Un client HNWI ne segmente pas sa vie par secteur. Il n’a pas une exigence relationnelle chez Chanel et une autre chez son banquier privé…
Pourtant c’est exactement comme ça que la plupart des acteurs le traitent.
« L’exclusivité invisible forme un groupe fermé dont seuls les membres savent s’ils en font partie. »
J’ai théorisé un modèle de club VIC dans Luxe Renaissance en partant du luxe fashion et joaillerie, là où la relation HNWI a été la plus travaillée, la plus codifiée, et où les marges de progression restent réelles. En écrivant ce chapitre, une évidence s’est imposée : ce corpus est entièrement transférable.
Le real estate de prestige, la banque privée, l’aviation, la gastronomie haut de gamme gravitent autour des mêmes clients, avec des tickets souvent plus élevés et des relations potentiellement plus longues. Pourtant aucun de ces secteurs n’a encore intégré véritablement une logique d’animation VIC sur la durée, ni pensé une vraie architecture relationnelle.
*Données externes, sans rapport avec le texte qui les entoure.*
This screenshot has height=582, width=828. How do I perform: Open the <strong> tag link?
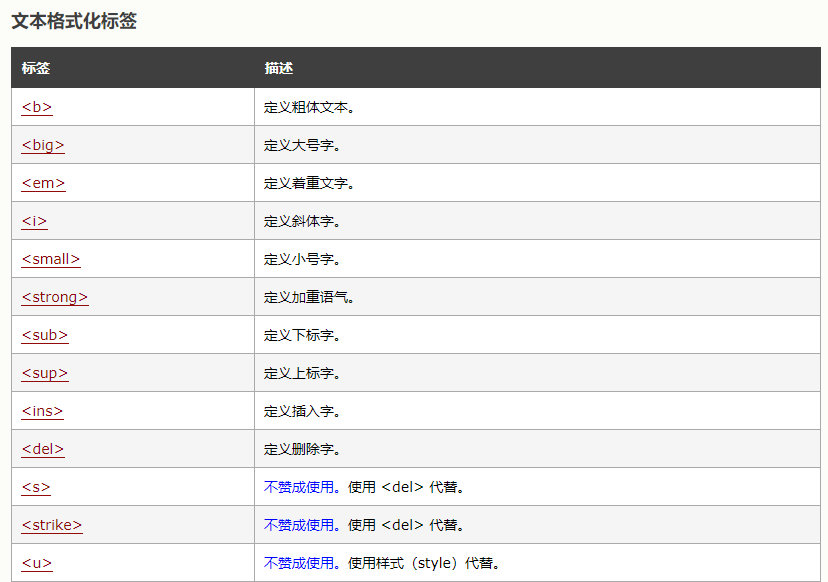(x=55, y=297)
Ces secteurs ont plus à offrir qu’ils ne le croient. Une banque privée a des archives, des collections ou des convictions qui ont traversé les crises. Un acteur du real estate connaît des histoires de lieux et de transmissions. Tout cela peut devenir matière à lien : révéler progressivement cet univers à ses meilleurs clients, les associer à des co-constructions, jouer la gradation de l’implication et ancrée dans la sincérité. C’est cette progression qui crée l’émulation entre clients et c’est précisément ce mécanisme qui est « transformatif ».
Le luxe a formalisé la rareté du lien, la ritualisation du parcours et l’exclusivité qui ne s’affiche pas. Ces acteurs ont tout à gagner à s’en emparer pour renforcer leur relation de confiance.